In Awareness Through Movement® lessons I always encourage using less effort, or minimal effort, when exploring new patterns of movement presented in a class. This concept of removing willful movement is challenging for many, due in part to cultural norms and educational models present in our society. We are given a fair amount of misinformation about strength and weakness. Popular words or phrases like “push yourself” and “engage your core strength,” and even “stretch,” are tossed around without really investigating their meaning or their efficacy in any given situation. We are inspired to “Just Do It,” or “if at first you don’t succeed, try try again.” Many inspirational phrases lack the more subtle distinctions of listening to how we perform these acts of exercise in order to have options and authority over our own inner relationship with movement.
This is where the Feldenkrais method® can help fill in the gaps of how to learn, so that we may improve our movement at any stage of life for any function. Through the Feldenkrais approach, one can learn how to find a more structural approach to things like strength and flexibility, and how to “push” oneself in a way that is in line with one’s ability at any given moment. The end product will be more effective and perhaps even pleasurable! Moshe Feldenkrais’ quote, “Improve the quality of movement, and you’ll improve the quality of life itself,” would be a fantastic slogan on the wall of a gym, but quality and effort need time to sort out their relationship. ATM lessons are a fantastic medium for this internal dialogue to occur!
In Awareness Through Movement lessons, we achieve this minimal effort through substantially slowing the speed of our movements. This wakes up the part of the brain responsible for sensing and learning what our habitual movements are, and allows us to gain new options and receive greater satisfaction. Feldenkrais states in several of his writings that any action is effective when there is smooth coordination between thinking, sensing, feeling, and moving. I call this the Coordinated Action Pie. The four parts are constantly adjusting to the situation, either consciously or unconsciously, and when faced with the task of efforting less in one’s movements, effort is transferred to another part of the pie. This produces change in the initial habitual pattern.

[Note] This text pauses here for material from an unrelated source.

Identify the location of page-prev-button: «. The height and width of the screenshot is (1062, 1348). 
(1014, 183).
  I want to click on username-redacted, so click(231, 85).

For example, in order to put less physical effort into, say, getting out of a chair, you might have to put more sensorial effort into paying attention to how your weight shifts in your pelvis, or to what’s happening in your eyes or your breathing. You might have to increase your effort in thinking and imagining how much slower you can move to organize the movement more effectively. In essence, you have to discover where you are habitually efforting, and shift your attention to a different part of your action pie in order to change the overexertion and better coordinate your movements, and your life.
People in my private practice often call this work “magical” because they feel so profoundly different after such small movement changes. This magical feeling is easily achievable in your everyday life, through rearranging your habits to elicit more satisfying sensations, thoughts, emotions, and movements. For many of us right now, the ability to effort in the external world is not an option as we continue to grapple with the effects of COVID-19 on our life and society. We have a wonderful opportunity to enrich our movement life as we move our effort around the different aspects of our coordinated action pie!